** Start of Page text **
Tracking Jose and the Tropics

2017-09-17 14:29:56.000 – Tom Padham, Weather Observer/Education Specialist

 

Jose is a long lived tropical system, having formed back on September 5th. Jose will likely remain at least a tropical storm through next Friday, the 22nd, giving it a total lifespan as a tropical system of 14+ days. This is still not even close to the longest-lived tropical system, Hurricane John in 1994. John formed as a hurricane in the far eastern Pacific off the coast of Mexico on August 11th, 1994. 31 days later, on September 10th tropical storm John finally dissipated south of the Aleutian island of Alaska after having traveled 7,165 miles!

 Hurricane John’s track across the Pacific in 1994.

Hurricane Jose reached peak intensity as a Category 5 with 155 mph on September 9th. This was the first time in recorded history in the Atlantic that two hurricanes with winds of 150 mph or greater occurred at the same time, with Hurricane Irma moving just offshore of Cuba at the time with 150 mph winds.

 
NOAA GOES-16 Visible Satellite showing Hurricane Jose off the Eastern Seaboard on 9/17
 
Jose is expected to track northward from its current position about half way between Bermuda and the Carolinas before making a northeastward turn south of New England. This current track should luckily keep most of the storm far enough away for little in the way of impacts other than rain to areas from Boston northward. Along Cape Cod and especially the islands just offshore of New England like Martha’s Vineyard, tropical storm conditions will still be possible due to the large size of the storm, with impacts from beach erosion and high surf likely along much of the coastline. Any further deviation slightly closer to the close of the track of Jose would potentially bring stronger winds further inland, possibly affecting the Boston metro area.
** End of Page text **
** Start of Available data **
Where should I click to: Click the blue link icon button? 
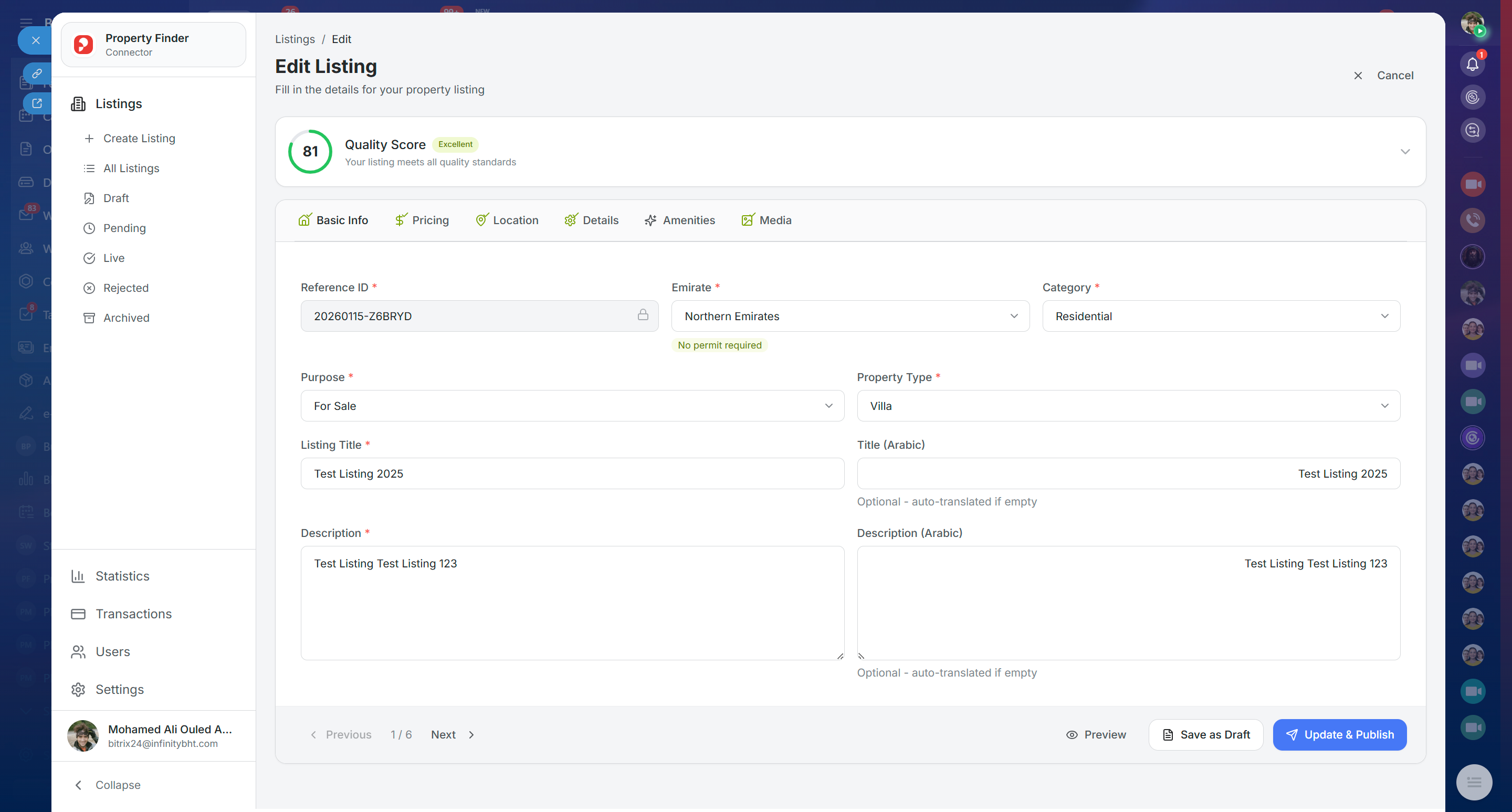click(37, 73)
** End of Available data **
- Required task:
From the tropical storm post about Jose, copy the passage that begins at the words "Jose is a long" and stops after "Pacific in 1994.". Keep every word and mark as it stands.

- Expected answer:
Jose is a long lived tropical system, having formed back on September 5th. Jose will likely remain at least a tropical storm through next Friday, the 22nd, giving it a total lifespan as a tropical system of 14+ days. This is still not even close to the longest-lived tropical system, Hurricane John in 1994. John formed as a hurricane in the far eastern Pacific off the coast of Mexico on August 11th, 1994. 31 days later, on September 10th tropical storm John finally dissipated south of the Aleutian island of Alaska after having traveled 7,165 miles!

 Hurricane John’s track across the Pacific in 1994.